Osoby, które z jakiegoś powodu wybiegają innością poza tłum ludzi, które domagają się tolerancji, ze swojej strony owego zwrotu nawet nie znają nie mówiąc o jego stosowaniu. To słowo oznacza, że to oni mają prawa. Ich wolność daje im prawo do atakowania innych, ubliżania im itd. Kiedyś pewien mądry ksiądz powiedział, że „twoja wolność kończy się tam, gdzie zaczyna się wolność innego człowieka”. To prawda. Tolerancja byłaby łatwiejsza do przełknięcia, gdyby wszyscy się do niej stosowali. Tymczasem w wielkich mowach i uczeniu ludzi tolerancji zapomina się o jednym szczególe, de facto bardzo ważnym. Osoby, którym wbija się do głowy piękne mowy o tolerancji i prawach inności, często pozbawia się własnej wolności, bo czyjaś wolność mocno narusza prawa tej zwykłej osoby. To znaczy, że jeśli mamy sąsiada o pewnej odmienności, nie możemy mu dokuczać, należy dać mu spokój i nie robić problemów w pracy, jednak inność nie może być kartą przetargową że dana osoba ma nagle więcej praw, ponieważ w innym przypadku jest to atak na jej wolność.

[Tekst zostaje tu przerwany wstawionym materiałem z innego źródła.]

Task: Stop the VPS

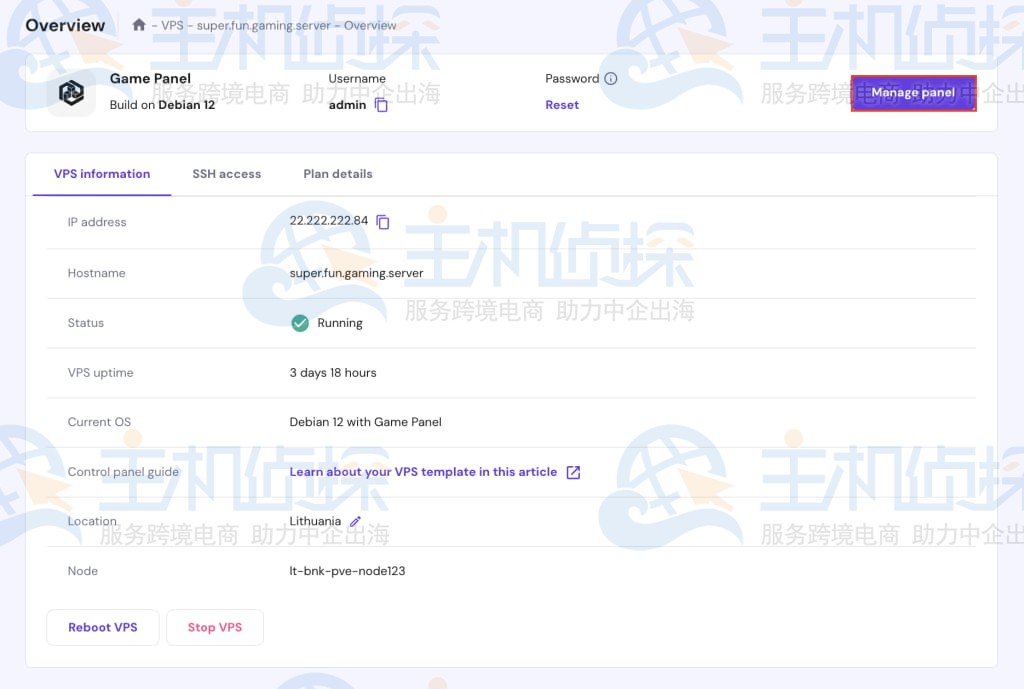Action: pyautogui.click(x=214, y=627)
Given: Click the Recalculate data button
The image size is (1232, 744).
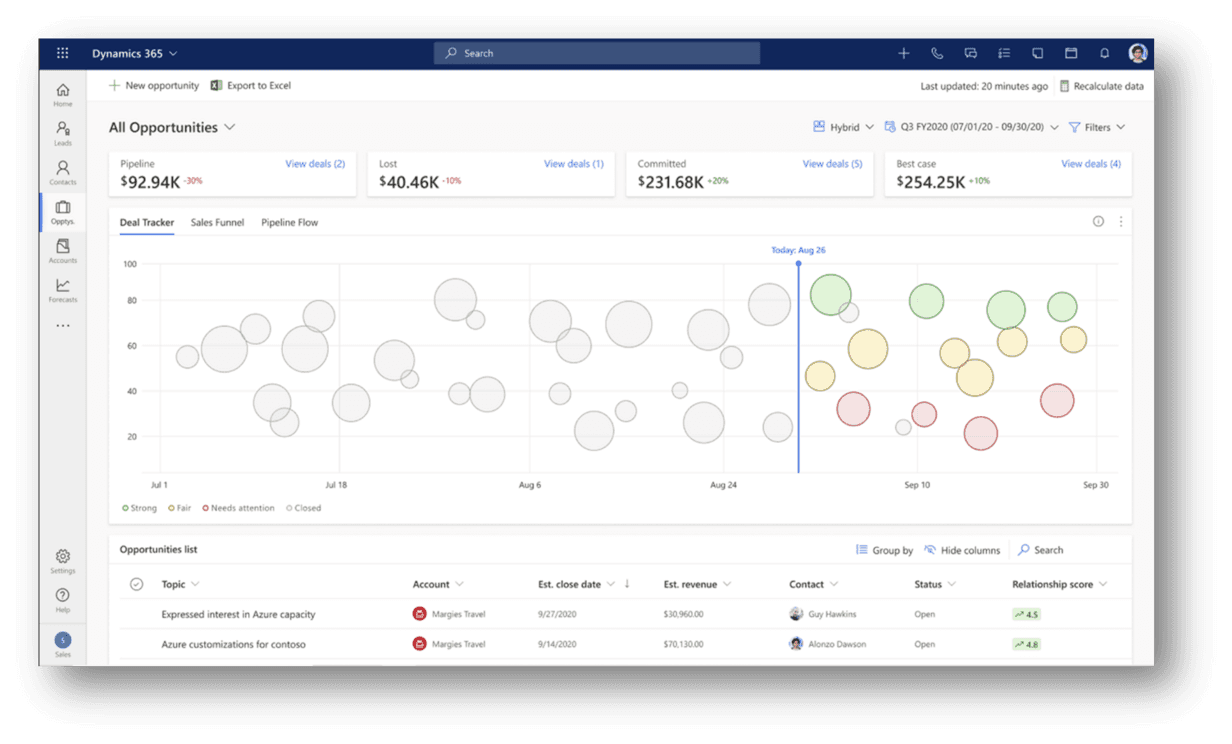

Dziś bardzo wiele osób domagających się tolerancji zapomniało czym ona tak naprawdę jest i że obowiązuje w dwie strony. Jest regularnie przekraczana i osoby o innych poglądach, myśleniu, religii czy seksualności często domagają się dodatkowych praw, których w naturze nigdy by mieć nie mogli. Zwykły przeciętny człowiek nie tyle ma ich tolerować, czyli zostawić ich w spokoju, co godzić się na ich wyskoki, na ich ataki czy próbę dostosowania wszystkich do siebie i wręcz dostosować się do nich. To nie jest żadna tolerancja tylko już dawno przekroczone jej granice.
Miecz obusieczny. Zawsze się znajdzie ktoś komu będzie przeszkadzała tolerancja.